> [EXERCISE BRIEF]
Transcribe the complete listing exactly.

> [ENTRIES SUPPLIED]
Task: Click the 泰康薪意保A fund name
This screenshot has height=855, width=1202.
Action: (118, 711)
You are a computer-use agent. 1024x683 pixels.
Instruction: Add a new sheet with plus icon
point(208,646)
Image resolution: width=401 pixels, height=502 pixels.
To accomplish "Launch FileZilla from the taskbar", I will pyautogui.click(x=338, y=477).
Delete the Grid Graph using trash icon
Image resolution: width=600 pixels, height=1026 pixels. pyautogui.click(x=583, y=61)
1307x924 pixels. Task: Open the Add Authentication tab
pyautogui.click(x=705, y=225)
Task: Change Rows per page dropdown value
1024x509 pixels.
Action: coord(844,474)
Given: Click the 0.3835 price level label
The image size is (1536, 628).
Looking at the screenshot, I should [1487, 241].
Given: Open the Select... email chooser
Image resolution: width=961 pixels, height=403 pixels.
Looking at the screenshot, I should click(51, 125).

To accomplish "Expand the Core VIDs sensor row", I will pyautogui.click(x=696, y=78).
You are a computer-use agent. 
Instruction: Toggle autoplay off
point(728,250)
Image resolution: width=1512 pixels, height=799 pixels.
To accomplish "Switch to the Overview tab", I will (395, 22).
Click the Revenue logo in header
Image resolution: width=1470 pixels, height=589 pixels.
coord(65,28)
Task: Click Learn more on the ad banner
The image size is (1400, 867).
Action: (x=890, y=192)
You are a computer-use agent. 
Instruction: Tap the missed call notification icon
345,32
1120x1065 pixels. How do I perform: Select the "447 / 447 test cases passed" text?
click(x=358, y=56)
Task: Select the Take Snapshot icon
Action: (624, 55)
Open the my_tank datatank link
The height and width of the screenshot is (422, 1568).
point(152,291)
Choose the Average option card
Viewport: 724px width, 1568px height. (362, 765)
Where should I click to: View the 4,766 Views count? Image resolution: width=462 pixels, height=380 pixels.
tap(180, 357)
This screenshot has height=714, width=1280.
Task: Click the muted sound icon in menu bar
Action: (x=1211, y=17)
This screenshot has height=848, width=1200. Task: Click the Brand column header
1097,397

> [EXPECTED ANSWER]
Task: Click the 泰康薪意保A fund name
This screenshot has height=855, width=1202.
Action: (118, 711)
You are a computer-use agent. 1024x683 pixels.
Instruction: Add a new sheet with plus icon
point(208,646)
Image resolution: width=401 pixels, height=502 pixels.
To accomplish "Launch FileZilla from the taskbar", I will pyautogui.click(x=338, y=477).
Delete the Grid Graph using trash icon
Image resolution: width=600 pixels, height=1026 pixels. pyautogui.click(x=583, y=61)
1307x924 pixels. Task: Open the Add Authentication tab
pyautogui.click(x=705, y=225)
Task: Change Rows per page dropdown value
1024x509 pixels.
Action: coord(844,474)
Given: Click the 0.3835 price level label
The image size is (1536, 628).
Looking at the screenshot, I should [1487, 241].
Given: Open the Select... email chooser
Image resolution: width=961 pixels, height=403 pixels.
Looking at the screenshot, I should click(51, 125).

To accomplish "Expand the Core VIDs sensor row", I will pyautogui.click(x=696, y=78).
You are a computer-use agent. 
Instruction: Toggle autoplay off
point(728,250)
Image resolution: width=1512 pixels, height=799 pixels.
To accomplish "Switch to the Overview tab", I will (395, 22).
Click the Revenue logo in header
Image resolution: width=1470 pixels, height=589 pixels.
coord(65,28)
Task: Click Learn more on the ad banner
The image size is (1400, 867).
Action: (x=890, y=192)
You are a computer-use agent. 
Instruction: Tap the missed call notification icon
345,32
1120x1065 pixels. How do I perform: Select the "447 / 447 test cases passed" text?
click(x=358, y=56)
Task: Select the Take Snapshot icon
Action: (624, 55)
Open the my_tank datatank link
The height and width of the screenshot is (422, 1568).
point(152,291)
Choose the Average option card
Viewport: 724px width, 1568px height. (362, 765)
Where should I click to: View the 4,766 Views count? Image resolution: width=462 pixels, height=380 pixels.
tap(180, 357)
This screenshot has height=714, width=1280.
Task: Click the muted sound icon in menu bar
Action: (x=1211, y=17)
This screenshot has height=848, width=1200. Task: Click the Brand column header
1097,397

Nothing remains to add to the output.